• [Short task 1] From the Utah news coverage advisory below, copy word for word the stretch that begins at "Good afternoon. Here’s" and stops after "801-322-3405 or apsaltlake@ap.org.".
• [Short task 2] Write the next part of the Utah news coverage advisory below, starting after its final sentence.

──────── Passage given ────────

Good afternoon. Here’s an updated look at how AP’s general news coverage is shaping up in Utah.

Questions about today’s coverage plans are welcome and should be directed to the Salt Lake City bureau at 801-322-3405 or apsaltlake@ap.org.

A reminder this information is not for publication or broadcast, and these coverage plans are subject to change. Expected stories may not develop, or late-breaking and more newsworthy events may take precedence. Advisories, digests and digest advisories will keep you up to date. All times are Mountain.

Some TV and radio stations will receive shorter APNewsNow versions of the stories below, along with all updates.

TOP STORIES:

FEW LATINO TEACHERS-UTAH

PROVO, Utah — Even though Latino students make up the largest racial minority group in Utah, teachers and administrators are rare in the state’s schools, making up 2.5 percent of educators compared with 17 percent of the state’s student body. UPCOMING: About 350 words.

OKLAHOMA-INDIAN COUNTRY

OKLAHOMA CITY — Legal experts say a federal appeals court ruling that overturned a condemned Native American man’s murder conviction in Oklahoma could radically change how tribal members are prosecuted in a huge swath of the state, including most of Tulsa. State and federal officials warn that if the U.S. Supreme Court upholds last year’s ruling overturning Patrick Murphy’s murder conviction, it will lead to a flood of appeals and could affect other things such as property rights and tax collection. By Sean Murphy. SENT: 800 words, photos.

──────── Stored data ────────

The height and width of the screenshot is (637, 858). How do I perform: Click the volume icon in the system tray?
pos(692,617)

────────

• [Written answer 1]
Good afternoon. Here’s an updated look at how AP’s general news coverage is shaping up in Utah.

Questions about today’s coverage plans are welcome and should be directed to the Salt Lake City bureau at 801-322-3405 or apsaltlake@ap.org.

• [Written answer 2]
IMMIGRATION-THE LEGAL OPTION

LOS ANGELES — President Donald Trump has called for immigrants to come to the country legally instead of trying to illegally cross the southwest border. But it’s not easy to find a legal avenue to come to the United States. Getting a visitor’s visa requires proving a certain amount of wealth that most in countries like El Salvador, Guatemala and Honduras don’t have. And getting a visa to live here often requires having an American relative and waiting years, or decades, due to a complex system. By Amy Taxin. SENT: 1,190 words, photos.

WITH:

— IMMIGRATION-CHILDREN’S RESOURCE: A high school student has designed an online resource to help immigrant children and teenagers learn how to prepare for the possible deportations of parents or guardians. By Susan Haigh. SENT: 520 words, photos.

CALIFORNIA WILDFIRES-URBAN DESTRUCTION

REDDING, Calif. — A fire that started in a rural community in Northern California underscored a new reality in the state when days later it suddenly roared through neighborhoods on the edge of the city of Redding: Urban areas are increasingly vulnerable to wildfires. In the last year, neighborhoods in the Northern California wine country city of Santa Rosa and the Southern California beach city of Ventura have been devastated. By Sudhin Thanawala and Jonathan J. Cooper. SENT: 690 words, photos.

SPORTS:

BBO--HALL OF FAME AWARDS

COOPERSTOWN, N.Y. — Broadcaster Bob Costas and writer Sheldon Ocker are honored by the Baseball Hall of Fame for their contributions to the game. UPCOMING: 300 words, photos.

BKL--WNBA ALL-STAR GAME

MINNEAPOLIS — Team Candace Parker takes on Team Elena Della Donne in the WNBA All-Star Game in Minnesota, the first time the Lynx have hosted the showcase event and the first time the league’s best players have been divided by captain picks rather than conference. By Patrick Donnelly. UPCOMING: 700 words, photos. Game starts at 3:30 p.m. EDT.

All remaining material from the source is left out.